##### Extracted entries

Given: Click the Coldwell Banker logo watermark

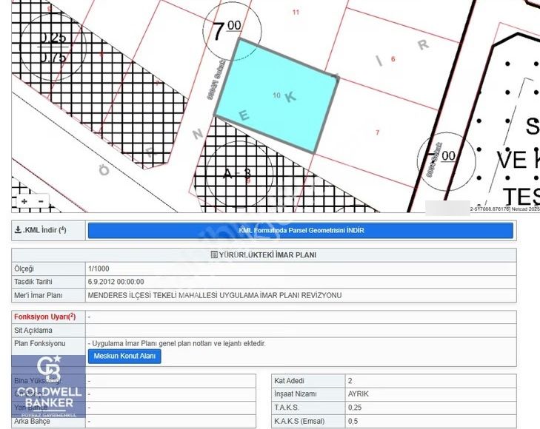Looking at the screenshot, I should (48, 385).
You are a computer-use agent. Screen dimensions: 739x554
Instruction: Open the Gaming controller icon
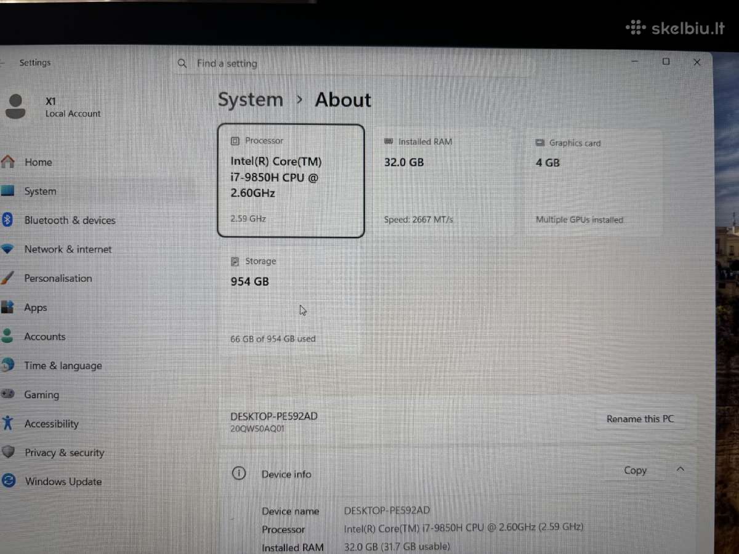tap(7, 394)
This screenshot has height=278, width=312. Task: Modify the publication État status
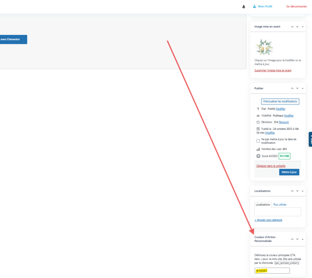[x=280, y=109]
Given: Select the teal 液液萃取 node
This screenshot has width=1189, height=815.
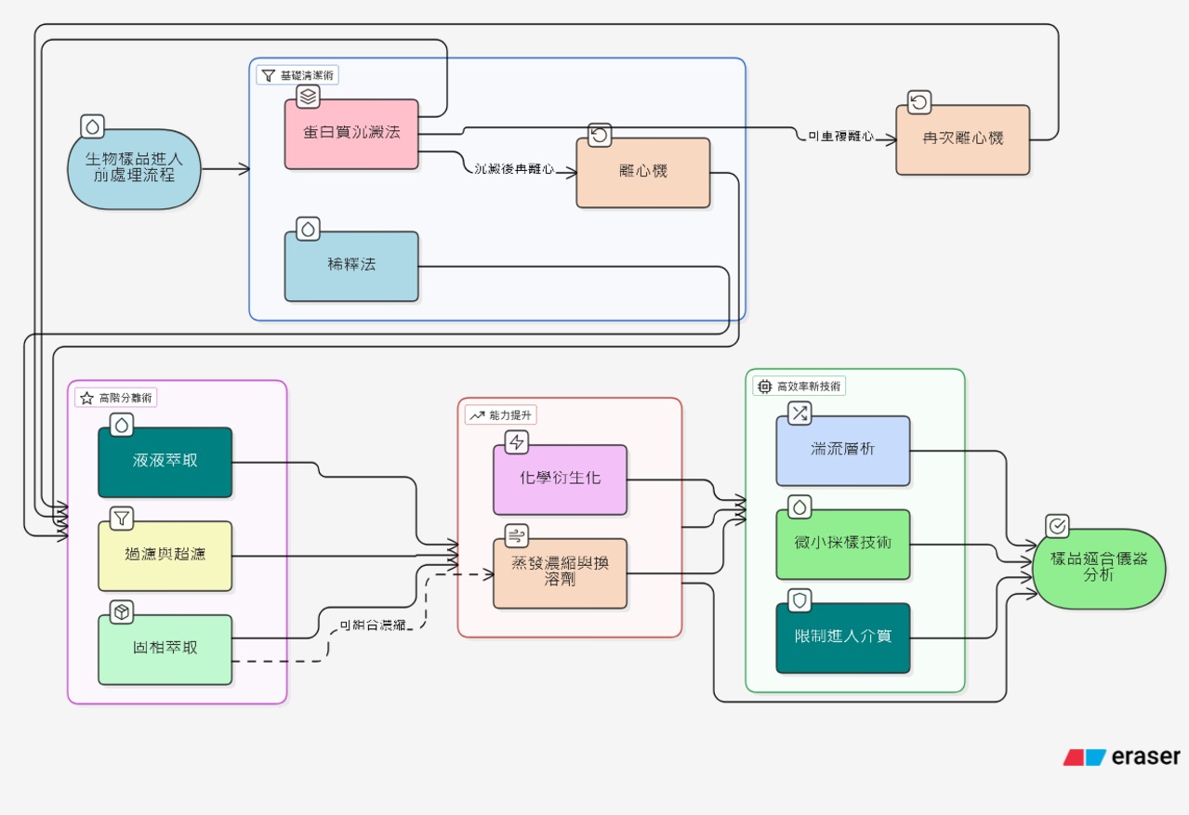Looking at the screenshot, I should [165, 462].

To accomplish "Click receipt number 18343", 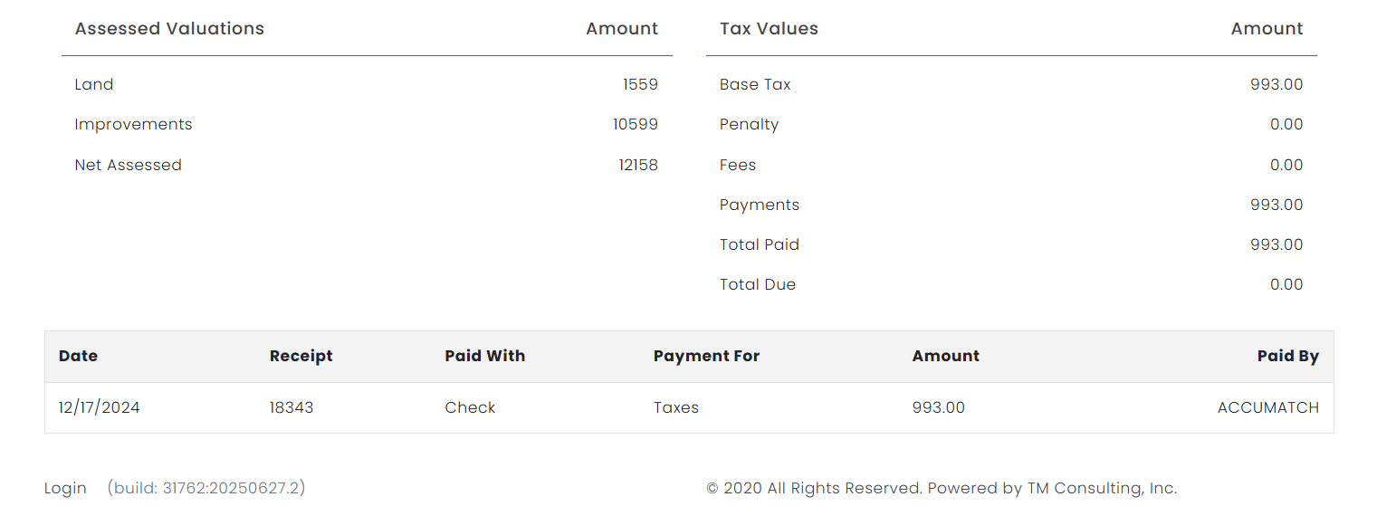I will 292,407.
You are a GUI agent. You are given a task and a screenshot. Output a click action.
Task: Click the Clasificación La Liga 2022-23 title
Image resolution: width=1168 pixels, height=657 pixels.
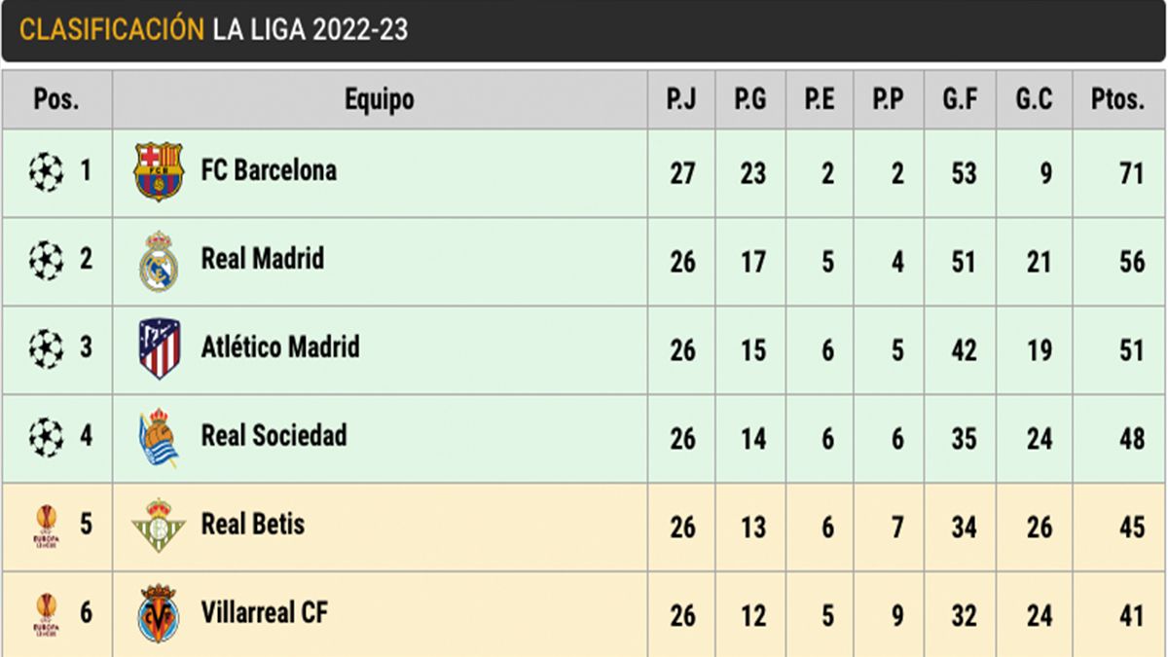tap(213, 30)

##########

* Exercise description *
From the line containing "Image resolution: width=1168" through the last line of the data above, write out every line word for word, and nothing else. Do not include the pictures.

* Completed task *
Image resolution: width=1168 pixels, height=657 pixels.
tap(213, 30)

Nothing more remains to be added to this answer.